我们研究了在真实资本环境下，将用户指令转化为经验证工具操作的自主语言模型智能体的可靠性。该研究基于DX Terminal Pro平台开展的21天实盘部署，期间3,505个用户注资的智能体在受限链上市场中进行了真实ETH交易。用户通过结构化控件和自然语言策略配置资金库，但只有智能体可执行常规买卖交易。系统产生750万次智能体调用、约30万次链上操作、约2000万美元交易量、逾5000枚ETH部署资金、约700亿推理令牌，且策略验证通过的提交交易结算成功率达99.9%。长期运行的智能体累计完成数千次序列决策，其中持续活跃智能体产生超6000次"提示-状态-行动"循环，形成了从用户指令到生成提示、推理、验证、资产组合状态及结算的全链路追踪。可靠性并非仅源自基础模型，而是诞生于模型周边的操作层：提示编译、类型化控件、策略验证、执行防护、内存设计和链路可观测性。上线前测试暴露了纯文本基准测试难以衡量的故障模式，包括虚构交易规则、手续费瘫痪、数值锚定、节律交易和代币经济误读等。针对性架构改进使受影响测试群体中虚构卖出规则发生率从57%降至3%，手续费主导观察值从32.5%降至10%以下，资本部署率从42.9%提升至78.0%。研究表明，管理资本的智能体需在从用户指令到提示生成、验证操作及结算的完整路径上进行全面评估。

English

We study reliability in autonomous language-model agents that translate user mandates into validated tool actions under real capital. The setting is DX Terminal Pro, a 21-day deployment in which 3,505 user-funded agents traded real ETH in a bounded onchain market. Users configured vaults through structured controls and natural-language strategies, but only agents could choose normal buy/sell trades. The system produced 7.5M agent invocations, roughly 300K onchain actions, about $20M in volume, more than 5,000 ETH deployed, roughly 70B inference tokens, and 99.9% settlement success for policy-valid submitted transactions. Long-running agents accumulated thousands of sequential decisions, including 6,000+ prompt-state-action cycles for continuously active agents, yielding a large-scale trace from user mandate to rendered prompt, reasoning, validation, portfolio state, and settlement. Reliability did not come from the base model alone; it emerged from the operating layer around the model: prompt compilation, typed controls, policy validation, execution guards, memory design, and trace-level observability. Pre-launch testing exposed failures that text-only benchmarks rarely measure, including fabricated trading rules, fee paralysis, numeric anchoring, cadence trading, and misread tokenomics.

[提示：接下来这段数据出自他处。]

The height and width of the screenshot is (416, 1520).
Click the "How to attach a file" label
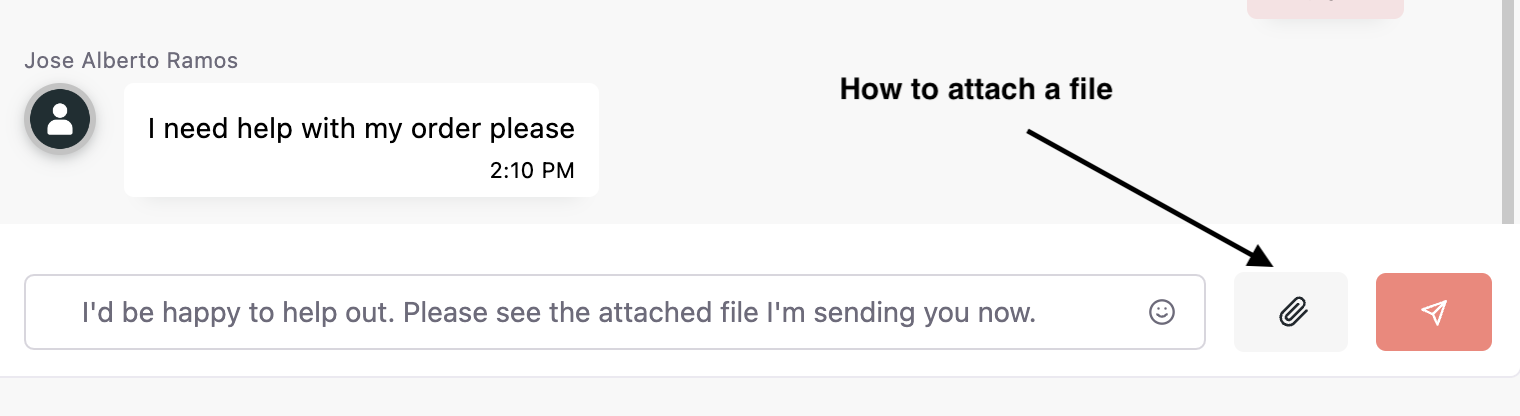point(976,89)
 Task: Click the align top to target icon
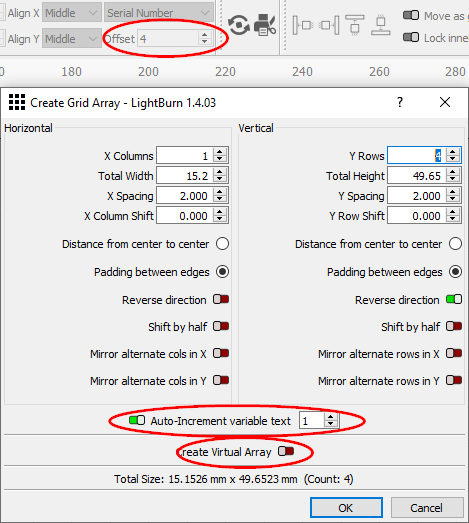(x=354, y=25)
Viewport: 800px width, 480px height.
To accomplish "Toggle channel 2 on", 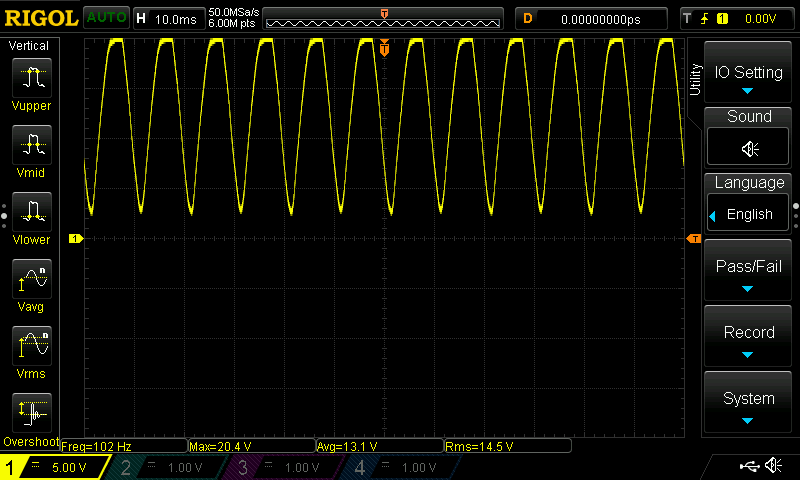I will point(165,467).

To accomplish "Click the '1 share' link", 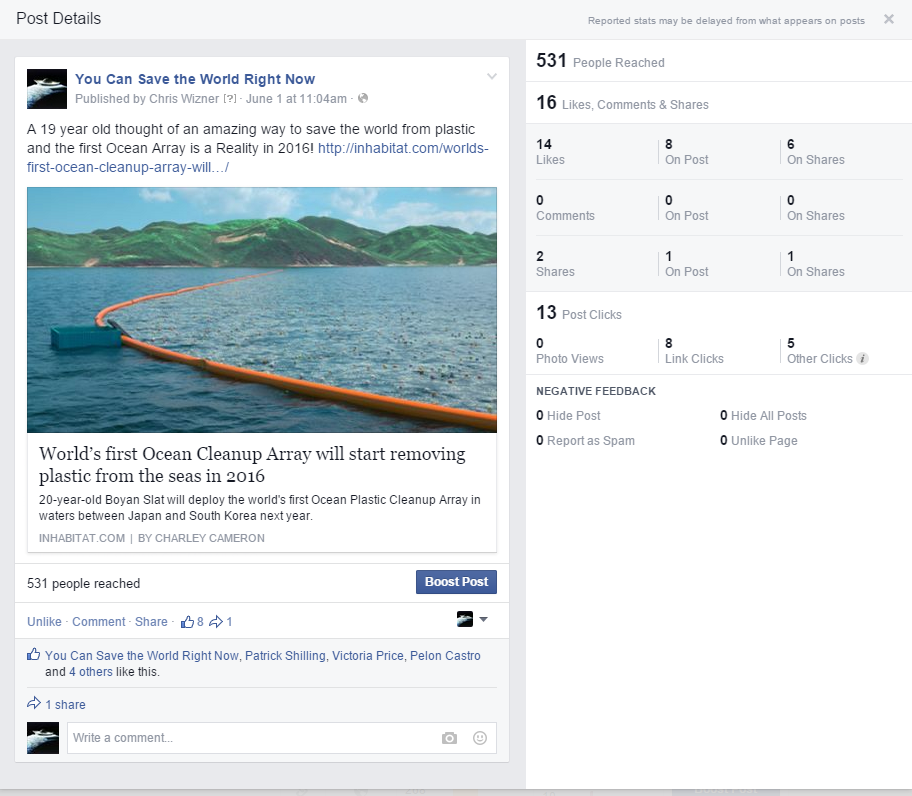I will pyautogui.click(x=65, y=705).
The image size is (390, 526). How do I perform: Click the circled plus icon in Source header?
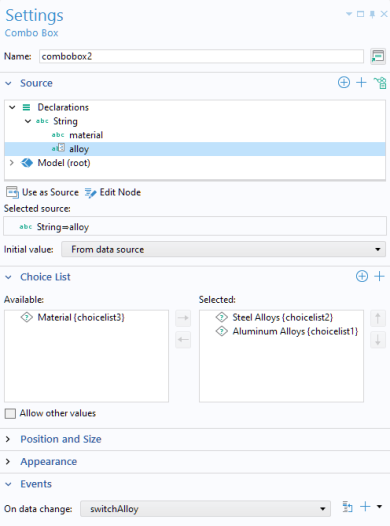point(344,83)
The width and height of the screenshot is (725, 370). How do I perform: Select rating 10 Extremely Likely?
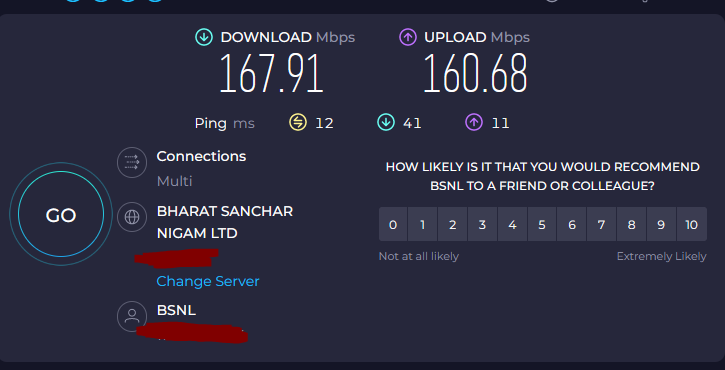coord(692,224)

Targeted harness changes reduced fabricated sell rules from 57% to 3%, reduced fee-led observations from 32.5% to below 10%, and increased capital deployment from 42.9% to 78.0% in an affected test population. We show that capital-managing agents should be evaluated across the full path from user mandate to prompt, validated action, and settlement.